Yes, the ending was powerful. More than one audience member was seen to brush away a certain dampness about the eyes; if the truth be told, I did the same. We had come to learn a lesson as well, ostensibly about how both racism and capital punishment dehumanize the cultures they inhabit, and how precious--and difficult--is the fight for dignity.
But there's a persistent, nagging sense that something's missing--something important--in Romulus Linney's adaptation of Ernest J. Gaines' mid-'90s novel, and in the Deep Dish Theater Company production at University Mall. As a result, instead of painting a portrait of injustice, A Lesson Before Dying provides at points little more than a sketch. Perhaps it's what's kept off stage--both by Linney and director Paul Frellick--that compromises the work we see.
Instinctively, artists and audiences alike realize that, from a representational standpoint, historical racism in the South is a bottomless pit. It doesn't matter how "graphic" you're prepared to be: The physical, historical truth was exponentially worse. Is there a director prepared to faithfully stage--perhaps as a tableau mourant--one of the combination lynching/social gatherings whose photographs are immortalized in James Allen and John Littlefield's book, Without Sanctuary? If so, is there an audience that would be willing to follow--and why? What does graphic representation do besides sensationalize and exploit the suffering of others? Such a matrix of questions deservedly accompanies the depictions of suffering.
Not that playwright Linney (or director Frellick) can exactly be accused of pushing the edge of the envelope in this stage adaptation. In this vision of Bayonne, La., in 1948, the race-baiting remains, on the whole, far too thickly veiled. Things, on the whole, stay civil, to a fault. The characters hold too much in check--to the point we're made to wonder if they're actually holding much of anything at all.
Torrey B. Lawrence proves an exception to the rule as Jefferson, a black man condemned to die for a murder he did not commit. When his defense attorney calls him a "hog" in a futile attempt to avoid the electric chair, Jefferson takes that animal as his identity, and in doing, demonstrates how his humanity has been stripped away. Lawrence hits a number of darker notes in his convincing characterization.
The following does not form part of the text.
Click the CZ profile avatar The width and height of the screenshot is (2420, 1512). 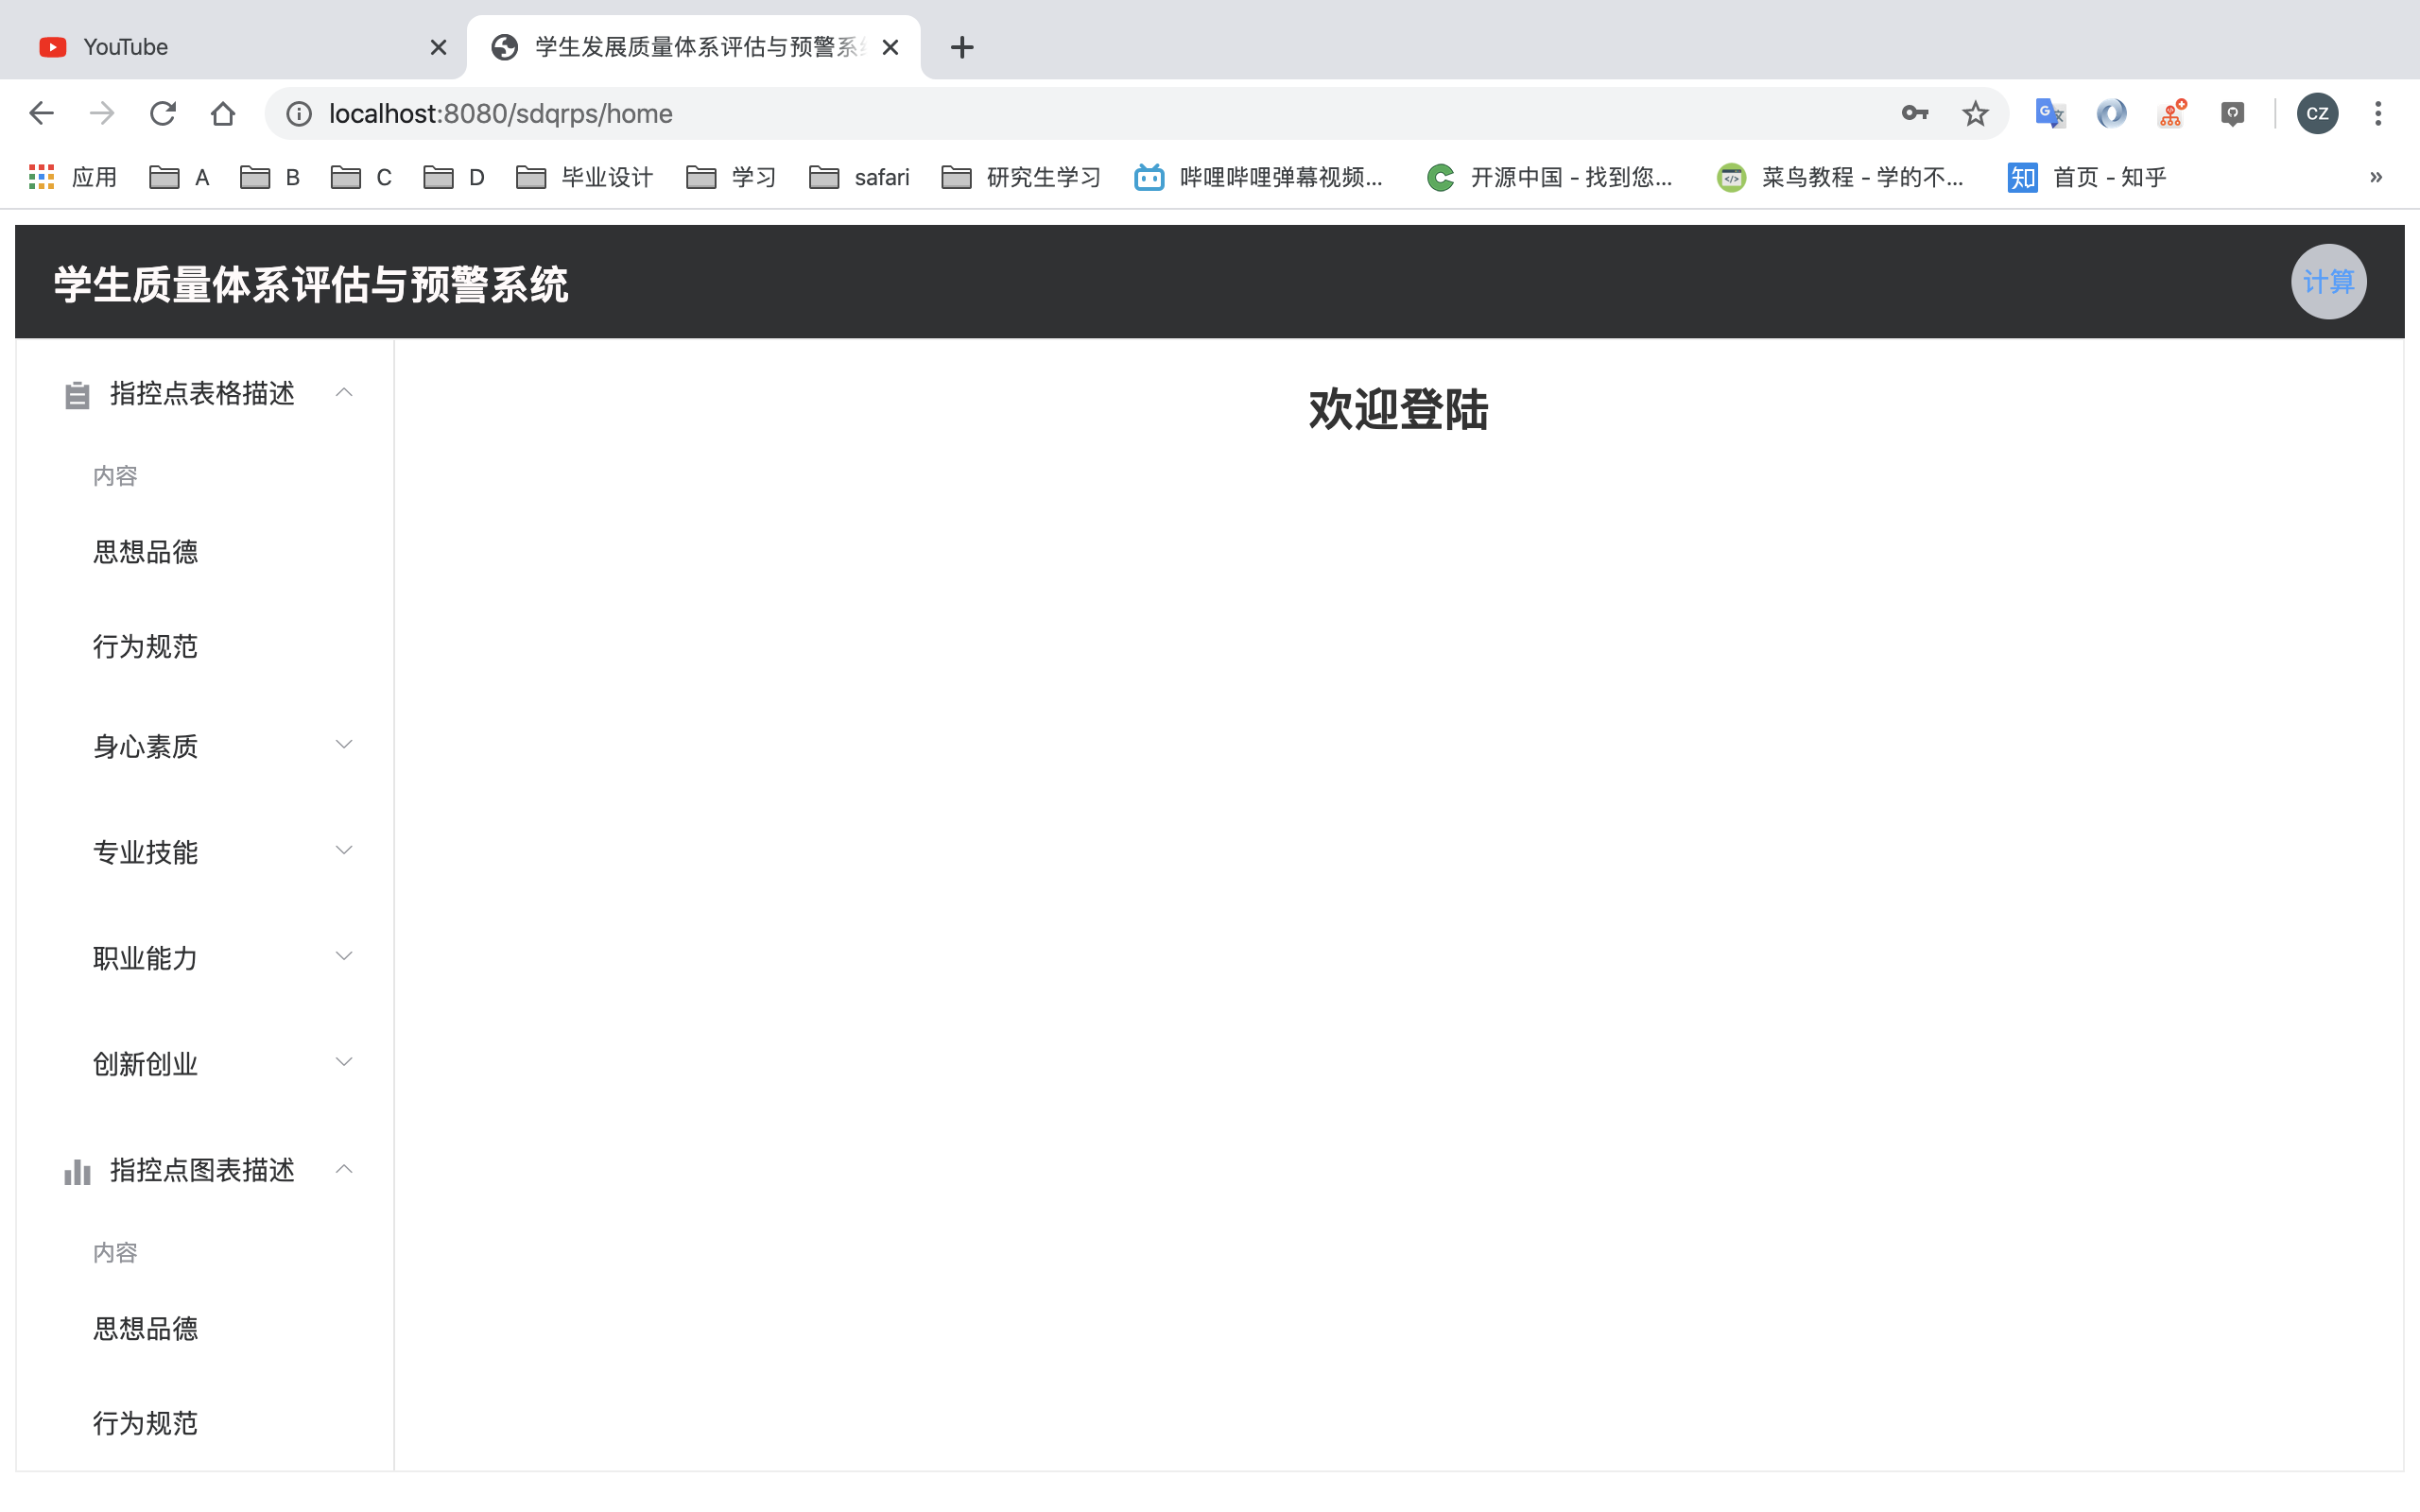pyautogui.click(x=2317, y=113)
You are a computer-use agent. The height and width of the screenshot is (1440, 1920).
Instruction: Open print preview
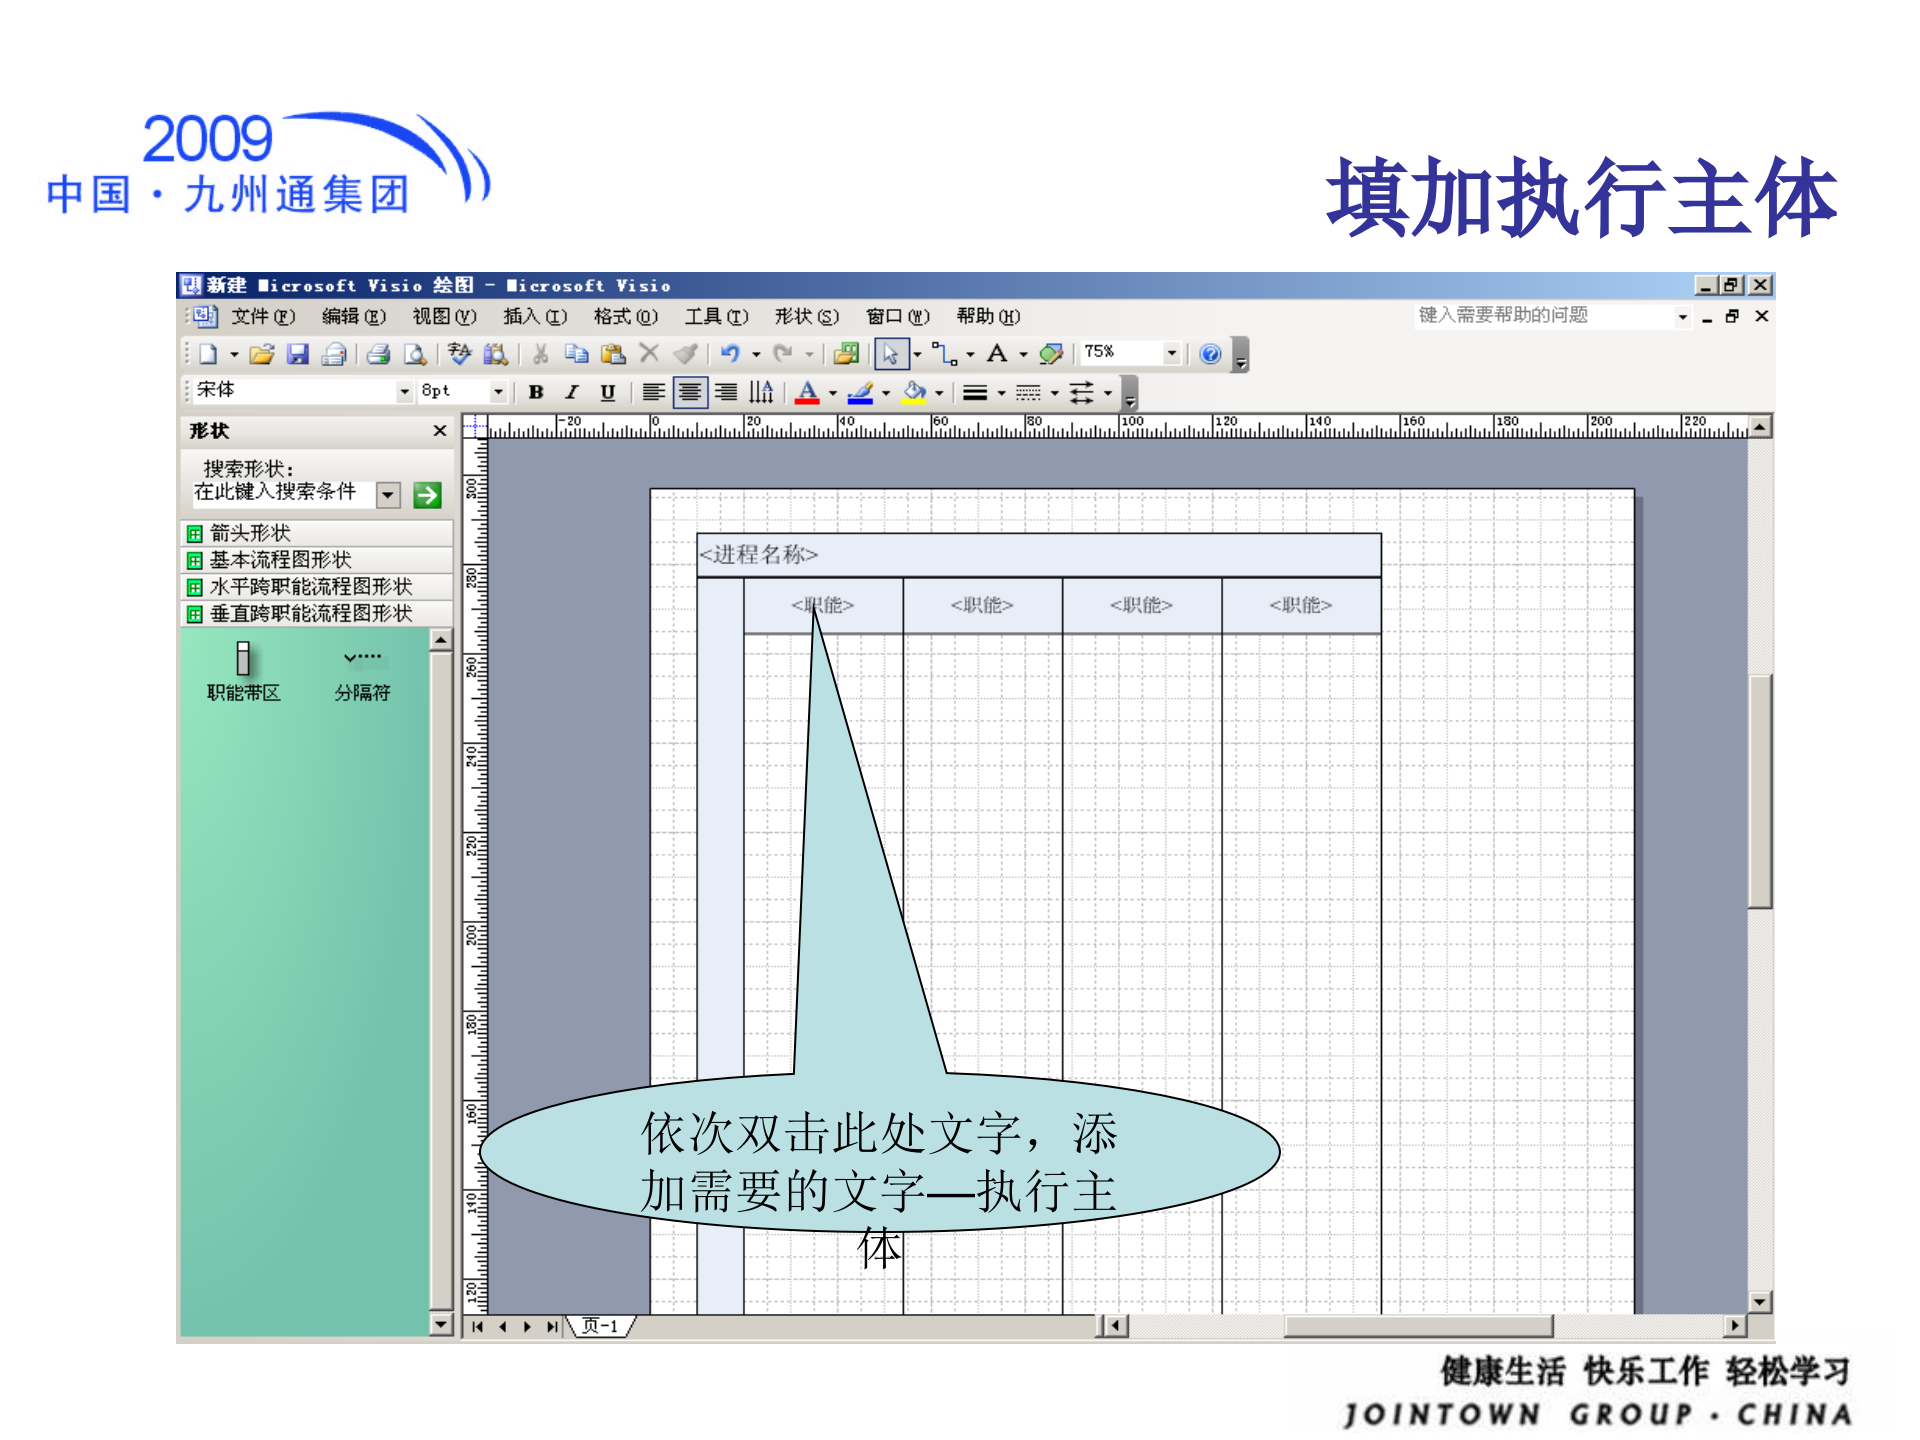point(414,353)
But we're far more prepared to believe that Jason Weeks is a small-town, tin-horn politico of a sheriff than we ever are convinced he's a racist--a truly "bad" cop, conveniently juxtaposed by Ben Tedder's able Deputy Bonin.
As Grant Wiggins, a college-educated grade-school teacher forced to deal with the crushing forces in the South in the 1940s, Lennardo DeLaine had the most difficult tightrope of all to walk. Over-stoicism was a mere survival tool in the Old South; more theatrically gratifying forms of expression were a good way to draw unwelcome attention.
But part of theater's work involves showing both the mask and the things that mask conceals. DeLaine's mask still hides too much. A glimmer of the contempt he feels for the Reverend Ambrose (Solomon Gibson III), his own students, and himself, gets through at points, but far more is left unseen. We come closest to seeing interior surfaces in his conversations with Sherida McMullan, who brings ethical substance to the role of Vivian Baptiste, his girlfriend.
Rob Hamilton's professional set design gets maximum mileage out of the narrow Deep Dish space, and Steve Dubay's muted lights convey the appropriate emotional notes. But for a play that takes place in the shadow of the gallows, much--if not most--of the social mechanisms that bring us there remain unstated, off stage. The cheaply melodramatized unveiling of the electric chair doesn't do nearly enough to bring the horrors of that world into view. Perhaps that's the lesson that remains unlearned at the end of A Lesson Before Dying.